The Biden administration is expected to further scale back its upcoming outbound investment screening executive order to focus on “increasing transparency” for certain outbound investments in China instead of potentially blocking investments in several sectors, Politico reported Feb. 28. The report said the EO may still block certain investments in China’s advanced semiconductor industry, but it will “likely not block money from flowing to other parts of China’s high-tech economy,” including the artificial intelligence, quantum computing and biotechnology industries.
The State Department is seeking public comments on information collections overseen by the Directorate of Defense Trade Controls. One deals with approval requests for its manufacturing license agreements, technical assistance agreements and other agreements; another involves the maintenance of records by DDTC registrants; a third involves the annual brokering report; and the last relates to the agency’s “Brokering Prior Approval” license. Comments are due March 30.
The Committee on Foreign Investment in the U.S. will be especially active this year, BakerHostetler lawyers predicted in a webinar hosted by the law firm last week. Lawyer Scott Jansen said he believes “there's going to be actual CFIUS enforcement” despite the committee not issuing an enforcement penalty since 2019. “We believe that there is a great chance that there'll be serious penalties in 2023,” Jansen said, adding that he expects CFIUS to continue to prioritize China-related transactions.
The U.S. is considering publicizing intelligence it believes shows China is deciding whether to send weapons to Russia for its war in Ukraine, The Wall Street Journal reported Feb. 22. The discussions within the Biden administration came before Feb. 25 U.N. Security Council meeting and a “number of closed-door appeals” to China coordinated among NATO members, the report said. Other Western countries in recent weeks have also “picked up on” intelligence that China may begin supplying weapons to Russia, but “it appears that China hasn’t yet made a final decision,” the report said.
A federal government payment website, Pay.gov, will be offline Feb. 26 from 2 a.m. to 6 a.m. for scheduled maintenance and upgrades, the State Department's Directorate of Defense Trade Controls said. "All Pay.gov services will be unavailable during the deployment window, including paying Registration fees," DDTC said.
The State Department approved a potential $670 million military sale to the Netherlands, the Defense Security Cooperation Agency said Feb. 16. The sale includes “High Mobility Artillery Rocket System (HIMARS) launchers” and related equipment. The principal contractor will be Lockheed Martin.
The Bureau of Industry and Security is seeking public comments on the “effectiveness” of its licensing procedures for exports and reexports of agricultural goods to Cuba, the agency said in a notice this week. BIS will use the comments as it prepares a biennial report to the Congress on its Cuba-related export licensing, per the Trade Sanctions Reform and Export Enhancement Act of 2000, which requires BIS to report on licensing procedures for the period Oct. 1, 2020, to Sept. 30, 2022. The report must include information on the number and types of licenses applied for, the number and types of licenses approved, the average amount of time elapsed from the license’s filing date until its approval date, and a “description of comments received from interested parties,” BIS said. Public comments, due March 20, should be “as specific as possible,” the agency said.

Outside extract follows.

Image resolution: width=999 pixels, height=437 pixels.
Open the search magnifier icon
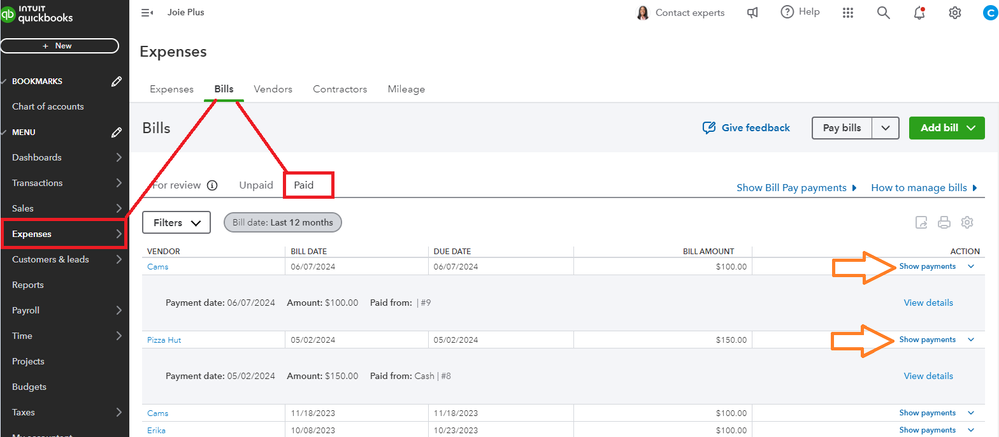[x=883, y=13]
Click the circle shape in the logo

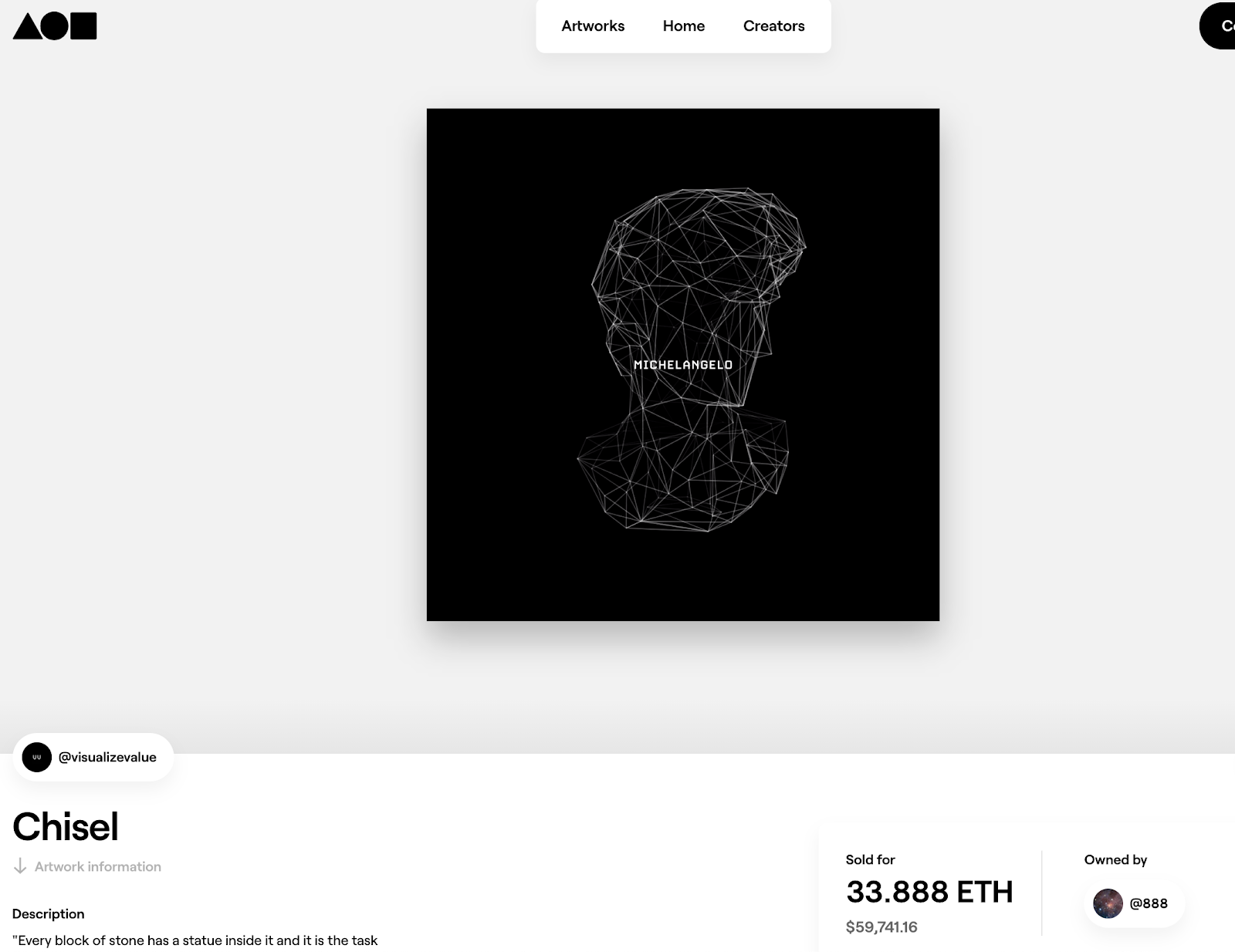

The State Department this week released a set of best practices for nations to follow on the responsible use of artificial intelligence in militaries. The agency said any “military use of AI capabilities needs to be accountable,” adding that states also should consider how to implement these best practices “in the context of their exports of military AI capabilities.”
The U.S. goods movement supply chain is in a “much better place” than it was in October and might be undergoing a “pre-pandemic resetting,” said Stephen Lyons, the Transportation Department’s port and supply chain envoy. Lyons, speaking during the Feb. 15 meeting of the Commerce Department’s Advisory Committee on Supply Chain Competitiveness, attributed a “large degree” of the improvements to weakened demand. “When you look at shipping times, when you look at freight costs, when you look at basic confidence and reliability in systems,” he said, “that has improved dramatically relative to where we were a year ago.”
The State Department approved a potential $250 million military sale to Kuwait, the Defense Security Cooperation Agency said Feb. 14. The sale includes the “planning, integration, implementation, and maintenance of a Medical Information System for” the Kuwait Military Medical Command. The principal contractor will be Cerner Corp.